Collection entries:
======
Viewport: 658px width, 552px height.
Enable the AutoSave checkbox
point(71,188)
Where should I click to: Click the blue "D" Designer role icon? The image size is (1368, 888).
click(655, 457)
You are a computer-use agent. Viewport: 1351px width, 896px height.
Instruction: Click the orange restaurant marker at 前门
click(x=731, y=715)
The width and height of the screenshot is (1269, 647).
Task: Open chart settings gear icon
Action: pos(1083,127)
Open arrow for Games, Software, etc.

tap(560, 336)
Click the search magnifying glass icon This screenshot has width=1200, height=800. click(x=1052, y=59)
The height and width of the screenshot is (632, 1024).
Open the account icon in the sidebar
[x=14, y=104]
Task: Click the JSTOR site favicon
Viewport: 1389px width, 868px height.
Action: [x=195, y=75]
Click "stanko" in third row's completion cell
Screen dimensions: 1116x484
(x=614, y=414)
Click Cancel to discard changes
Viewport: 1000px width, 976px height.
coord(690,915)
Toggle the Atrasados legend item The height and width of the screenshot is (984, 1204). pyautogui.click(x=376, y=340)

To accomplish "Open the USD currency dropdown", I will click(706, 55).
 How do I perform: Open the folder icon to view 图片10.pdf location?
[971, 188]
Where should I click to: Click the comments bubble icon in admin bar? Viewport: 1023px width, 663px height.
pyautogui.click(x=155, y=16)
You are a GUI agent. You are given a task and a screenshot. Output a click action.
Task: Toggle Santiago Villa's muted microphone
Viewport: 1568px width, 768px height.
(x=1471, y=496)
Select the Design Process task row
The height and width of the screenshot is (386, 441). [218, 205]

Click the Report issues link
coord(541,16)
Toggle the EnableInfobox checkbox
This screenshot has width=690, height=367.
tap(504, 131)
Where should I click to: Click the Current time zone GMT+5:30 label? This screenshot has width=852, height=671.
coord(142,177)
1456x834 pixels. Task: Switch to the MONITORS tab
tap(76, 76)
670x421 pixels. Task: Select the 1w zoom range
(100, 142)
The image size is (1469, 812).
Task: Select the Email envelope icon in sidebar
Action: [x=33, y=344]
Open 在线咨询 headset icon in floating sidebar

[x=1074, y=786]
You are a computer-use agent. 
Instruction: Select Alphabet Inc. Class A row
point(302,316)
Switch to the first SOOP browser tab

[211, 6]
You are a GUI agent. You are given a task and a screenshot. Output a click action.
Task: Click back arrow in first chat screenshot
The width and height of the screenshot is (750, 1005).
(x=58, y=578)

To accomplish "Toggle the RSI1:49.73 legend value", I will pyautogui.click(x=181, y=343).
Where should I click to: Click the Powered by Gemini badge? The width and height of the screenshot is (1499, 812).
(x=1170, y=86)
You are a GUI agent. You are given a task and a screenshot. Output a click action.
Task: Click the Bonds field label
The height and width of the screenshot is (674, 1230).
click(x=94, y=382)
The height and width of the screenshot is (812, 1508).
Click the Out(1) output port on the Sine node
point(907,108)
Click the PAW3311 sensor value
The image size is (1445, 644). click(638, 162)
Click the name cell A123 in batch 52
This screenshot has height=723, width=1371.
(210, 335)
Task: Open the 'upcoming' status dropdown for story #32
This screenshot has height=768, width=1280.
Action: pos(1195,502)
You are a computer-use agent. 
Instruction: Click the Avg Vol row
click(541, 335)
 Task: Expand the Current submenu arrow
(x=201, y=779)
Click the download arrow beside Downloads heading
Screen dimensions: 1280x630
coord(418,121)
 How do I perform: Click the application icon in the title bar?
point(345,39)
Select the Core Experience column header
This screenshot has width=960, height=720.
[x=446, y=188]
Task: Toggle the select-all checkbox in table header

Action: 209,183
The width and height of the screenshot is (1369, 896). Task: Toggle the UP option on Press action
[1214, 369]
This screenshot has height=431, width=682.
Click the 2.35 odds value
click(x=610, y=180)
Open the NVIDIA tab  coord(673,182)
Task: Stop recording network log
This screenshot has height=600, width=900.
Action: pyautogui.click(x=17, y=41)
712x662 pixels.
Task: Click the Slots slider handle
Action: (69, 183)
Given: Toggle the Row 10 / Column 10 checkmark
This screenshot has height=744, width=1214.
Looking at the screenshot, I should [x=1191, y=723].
======
## Stated problem:
Write out, unchanged, the part of the records that starts with the line containing "Click the name cell A123 in batch 52" and runs through the last line of the records, including both of those lines.

## Solved exercise:
Click the name cell A123 in batch 52
This screenshot has height=723, width=1371.
(210, 335)
Task: Open the 'upcoming' status dropdown for story #32
This screenshot has height=768, width=1280.
Action: pos(1195,502)
You are a computer-use agent. 
Instruction: Click the Avg Vol row
click(541, 335)
 Task: Expand the Current submenu arrow
(x=201, y=779)
Click the download arrow beside Downloads heading
Screen dimensions: 1280x630
coord(418,121)
 How do I perform: Click the application icon in the title bar?
point(345,39)
Select the Core Experience column header
This screenshot has width=960, height=720.
[x=446, y=188]
Task: Toggle the select-all checkbox in table header

Action: 209,183
The width and height of the screenshot is (1369, 896). Task: Toggle the UP option on Press action
[1214, 369]
This screenshot has height=431, width=682.
Click the 2.35 odds value
click(x=610, y=180)
Open the NVIDIA tab  coord(673,182)
Task: Stop recording network log
This screenshot has height=600, width=900.
Action: pyautogui.click(x=17, y=41)
712x662 pixels.
Task: Click the Slots slider handle
Action: (69, 183)
Given: Toggle the Row 10 / Column 10 checkmark
This screenshot has height=744, width=1214.
Looking at the screenshot, I should [x=1191, y=723].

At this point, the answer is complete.